Tras los resultados de las elecciones del 20 de diciembre de 2015, los nuevos partidos ensalzaron las bondades del pluripartidismo y celebraron la llegada de una mayor democracia que, a partir de entonces, impediría el rodillo parlamentario.

Seis meses más tarde, las Cortes quedaron disueltas por imperativo constitucional, tras no haber alcanzado la confianza ningún presidenciable en los dos meses siguientes a la primera votación de investidura.

Ha trascurrido año y medio desde aquellas elecciones de 2015 y, aparte de haber tenido que repetir comicios, hemos permanecido casi un año sin Gobierno. La elección del secretario general del principal partido de la oposición ha provocado una crisis interna. El racimo de partidos opositores no ha conseguido aprobar una ley útil para el bienestar de la sociedad, y muchas de sus iniciativas parlamentarias, o han sido vetadas por el partido gubernamental o no han encontrado el suficiente consenso.

Y, ahora, la rémora del pluripartidismo se ha repetido en la aprobación de los presupuestos.

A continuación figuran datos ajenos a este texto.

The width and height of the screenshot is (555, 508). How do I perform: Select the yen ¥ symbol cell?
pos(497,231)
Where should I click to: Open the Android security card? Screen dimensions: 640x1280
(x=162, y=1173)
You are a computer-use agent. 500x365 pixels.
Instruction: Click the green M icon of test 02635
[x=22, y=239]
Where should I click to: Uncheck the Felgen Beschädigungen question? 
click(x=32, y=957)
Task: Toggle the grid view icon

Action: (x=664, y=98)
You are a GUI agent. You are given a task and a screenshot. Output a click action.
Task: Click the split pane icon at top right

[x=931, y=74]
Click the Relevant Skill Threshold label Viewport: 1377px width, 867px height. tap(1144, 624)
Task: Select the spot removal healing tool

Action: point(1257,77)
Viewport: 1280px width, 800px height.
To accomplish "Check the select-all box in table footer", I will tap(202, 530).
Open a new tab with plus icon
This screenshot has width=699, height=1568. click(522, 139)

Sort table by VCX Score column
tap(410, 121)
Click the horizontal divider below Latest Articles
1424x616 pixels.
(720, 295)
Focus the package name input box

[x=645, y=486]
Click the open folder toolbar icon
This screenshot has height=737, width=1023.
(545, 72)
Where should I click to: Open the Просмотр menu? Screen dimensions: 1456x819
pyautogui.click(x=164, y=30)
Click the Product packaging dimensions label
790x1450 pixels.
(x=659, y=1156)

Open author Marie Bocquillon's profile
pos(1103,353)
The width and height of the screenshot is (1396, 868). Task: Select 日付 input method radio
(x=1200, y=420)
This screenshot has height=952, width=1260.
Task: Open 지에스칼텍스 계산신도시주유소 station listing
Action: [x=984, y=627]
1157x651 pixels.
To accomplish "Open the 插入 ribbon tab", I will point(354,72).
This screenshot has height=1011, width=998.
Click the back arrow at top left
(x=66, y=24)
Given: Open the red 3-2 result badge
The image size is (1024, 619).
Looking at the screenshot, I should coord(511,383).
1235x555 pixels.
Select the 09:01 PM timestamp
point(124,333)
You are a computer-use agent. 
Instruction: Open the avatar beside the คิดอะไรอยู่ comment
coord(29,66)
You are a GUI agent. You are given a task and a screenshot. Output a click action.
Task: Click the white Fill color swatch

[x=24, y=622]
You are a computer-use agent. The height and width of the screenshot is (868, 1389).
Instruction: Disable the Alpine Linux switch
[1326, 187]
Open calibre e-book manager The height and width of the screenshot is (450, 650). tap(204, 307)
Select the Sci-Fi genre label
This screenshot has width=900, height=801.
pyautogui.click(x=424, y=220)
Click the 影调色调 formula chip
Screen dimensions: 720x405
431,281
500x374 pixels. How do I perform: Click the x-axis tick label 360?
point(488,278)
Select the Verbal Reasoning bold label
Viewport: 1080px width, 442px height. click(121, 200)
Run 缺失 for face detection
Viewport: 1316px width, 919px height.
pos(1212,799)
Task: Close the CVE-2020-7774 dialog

La ley presupuestaria es la herramienta más importante para cumplir el programa de un partido. Sin embargo, el Gobierno no ha podido aplicar plenamente sus criterios presupuestarios porque ha tenido que dar respuesta a las múltiples demandas de los partidos que le han prestado/vendido sus votos, y la cerrazón al pacto ha impedido a la oposición forzar una política más social y redistributiva de la renta. Resultado: los españoles vamos a pagar un precio exorbitante por el apoyo parlamentario y han salido ganando, no los más necesitados (por ej., Extremadura), sino los que mejor han sabido/podido pujar en el cierre de cuentas anuales (País Vasco y Canarias).

A la vista de lo que sucede en España, ¿podemos concluir que es preferible el bipartismo? No necesariamente. Lo cuestionable es la ausencia de voluntad de pactar. Y lo que se deduce de la aprobación de los presupuestos con Gobiernos en minorías es que en nuestro país no se pacta, se mercadea con votos.